### How to complete this task
Extract every line between the one with "You are a GUI" and the end of the entries, both included, word for word and free of pictures.

• • • •

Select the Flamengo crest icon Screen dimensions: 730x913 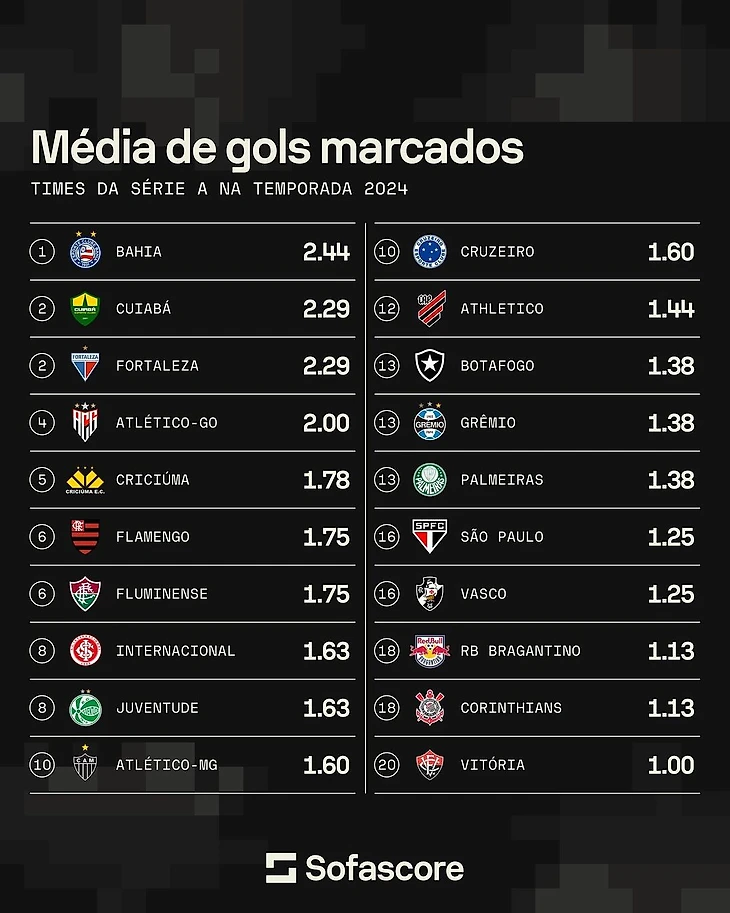tap(85, 537)
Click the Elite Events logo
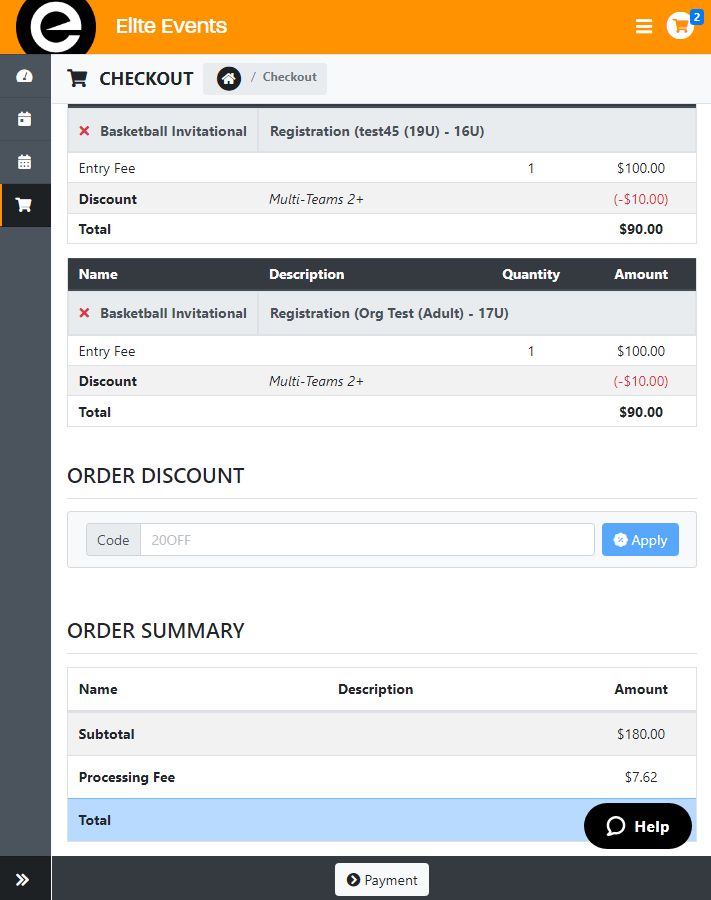 click(x=56, y=26)
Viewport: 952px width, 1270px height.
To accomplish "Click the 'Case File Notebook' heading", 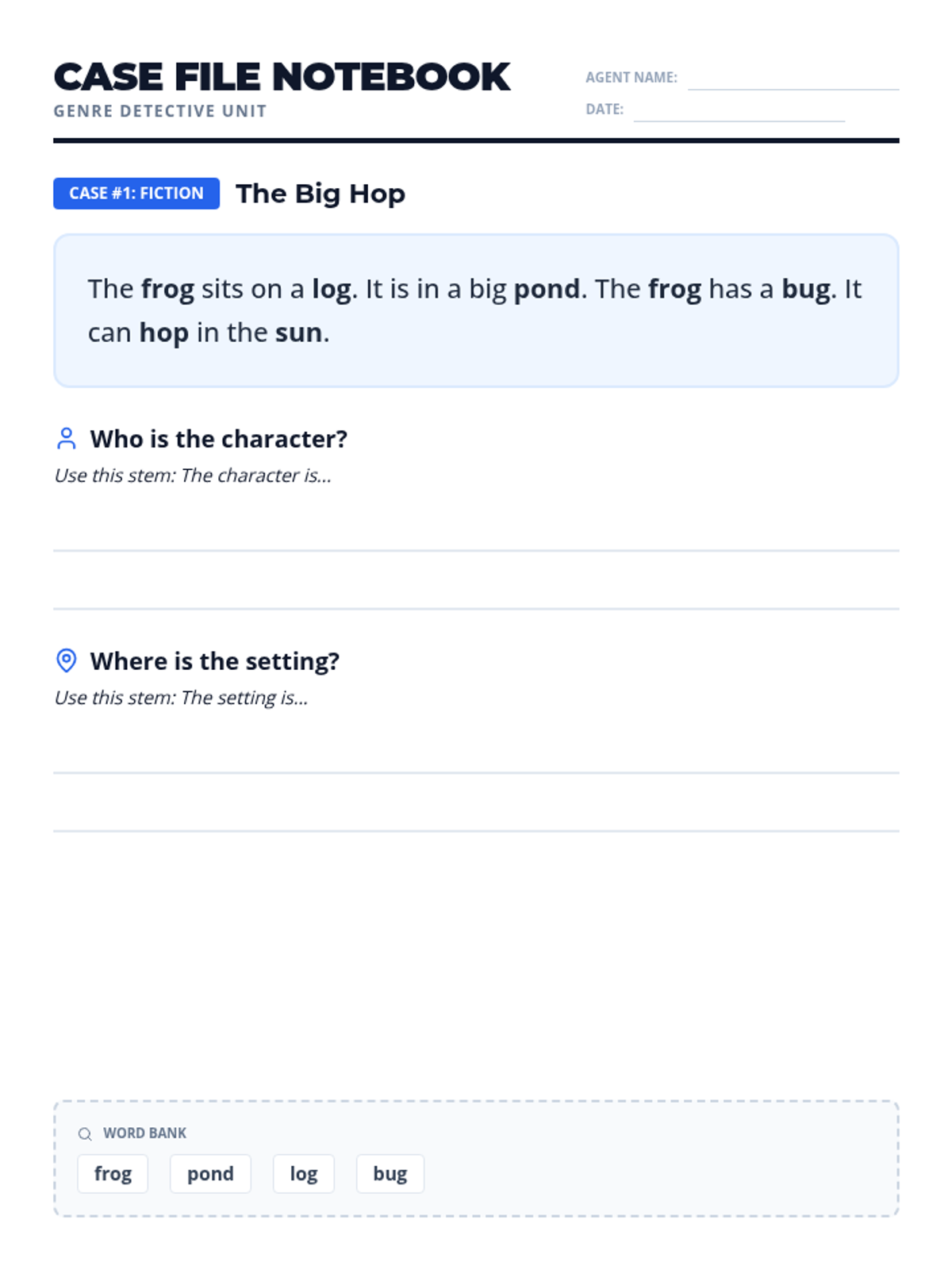I will pyautogui.click(x=282, y=77).
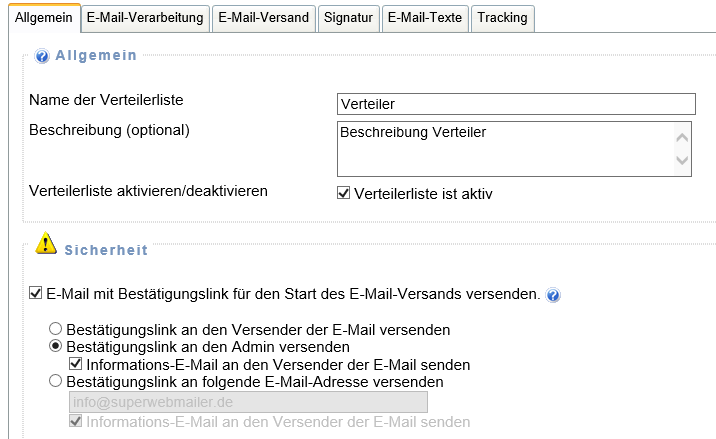Click the description box scroll down arrow

click(683, 160)
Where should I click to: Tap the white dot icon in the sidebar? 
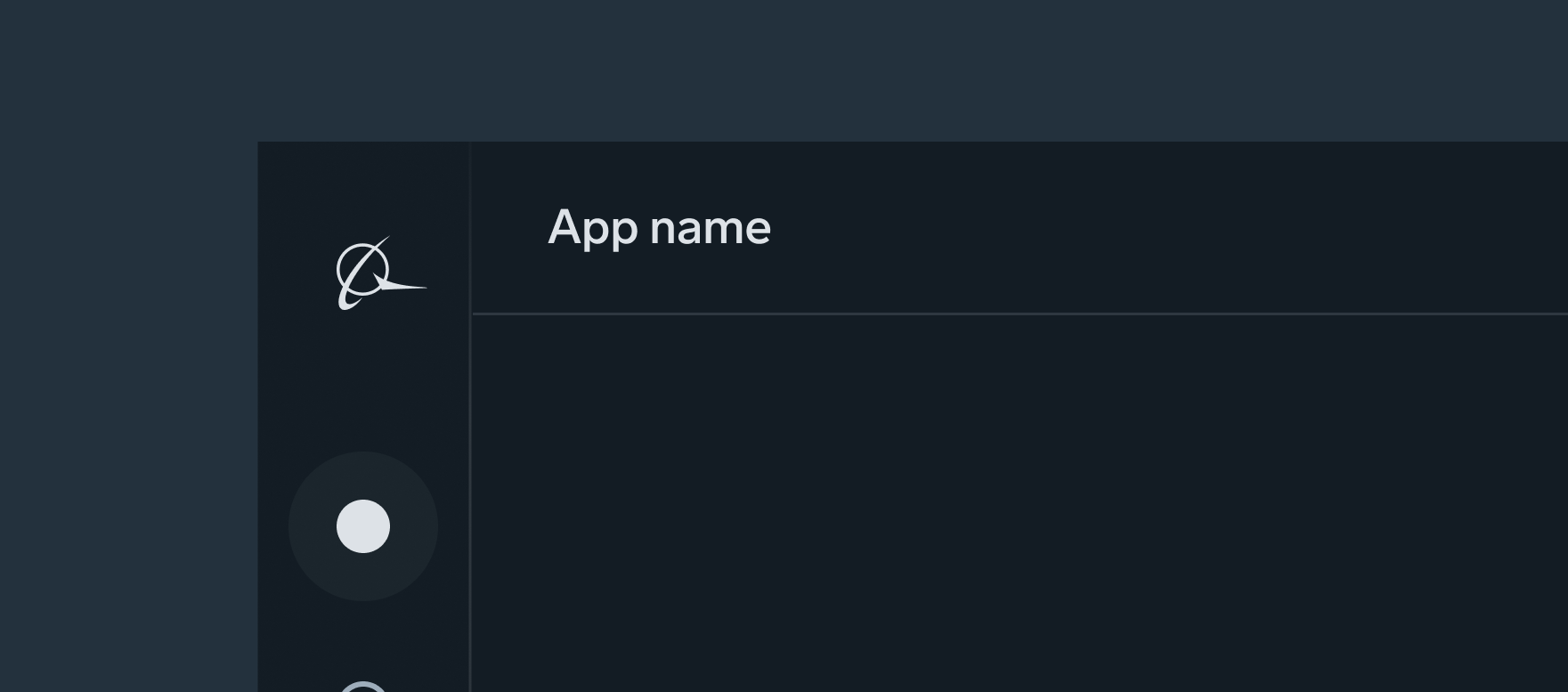[x=363, y=526]
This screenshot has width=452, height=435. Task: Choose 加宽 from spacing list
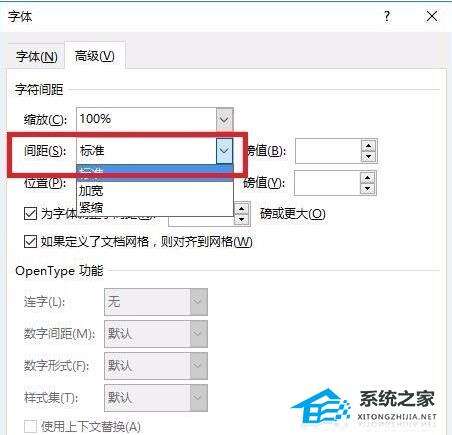pyautogui.click(x=91, y=191)
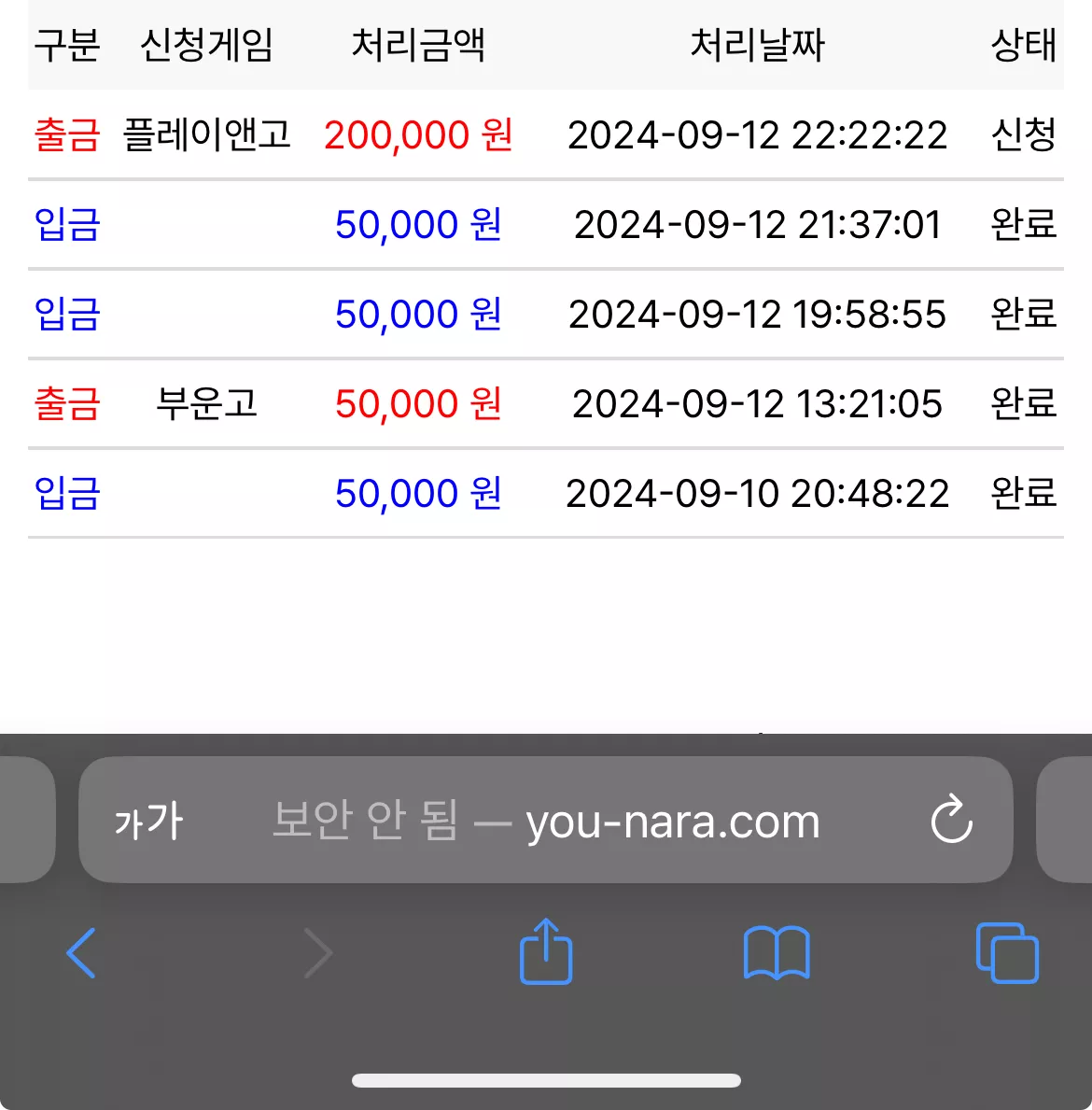The width and height of the screenshot is (1092, 1110).
Task: Open the 가가 page settings menu
Action: (148, 821)
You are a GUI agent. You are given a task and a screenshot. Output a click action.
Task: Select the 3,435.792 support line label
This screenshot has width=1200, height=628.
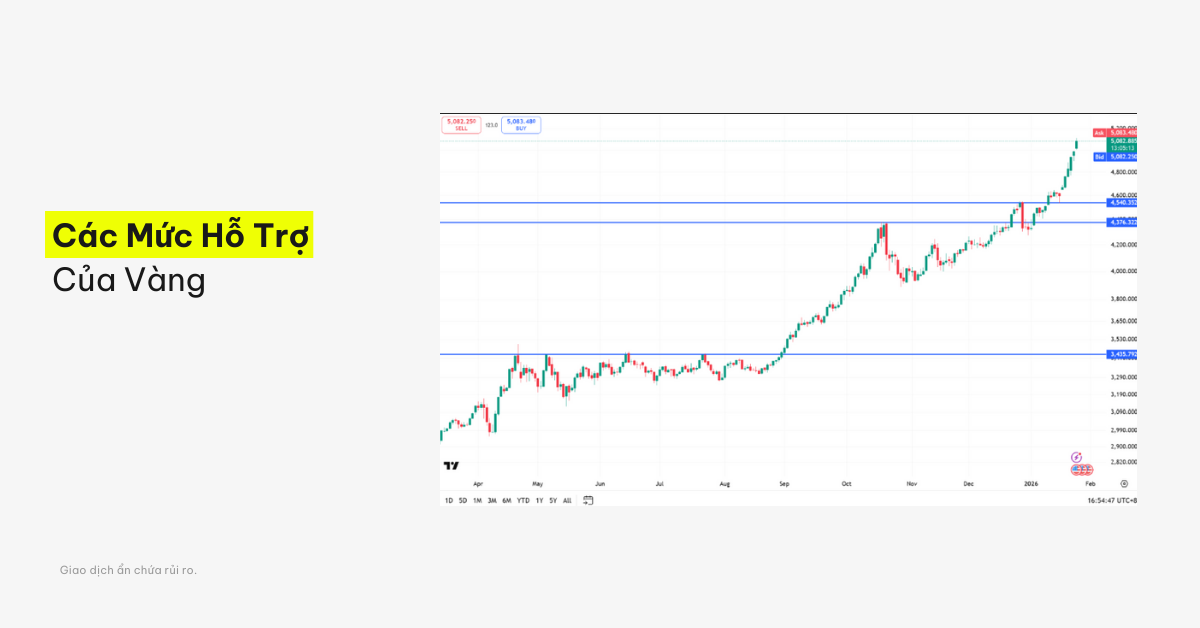(1121, 354)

• • • •

### Your solution
You are a GUI agent. You are given a task and a screenshot. Output a click action.
Task: Select the 3,435.792 support line label
This screenshot has width=1200, height=628.
(1121, 354)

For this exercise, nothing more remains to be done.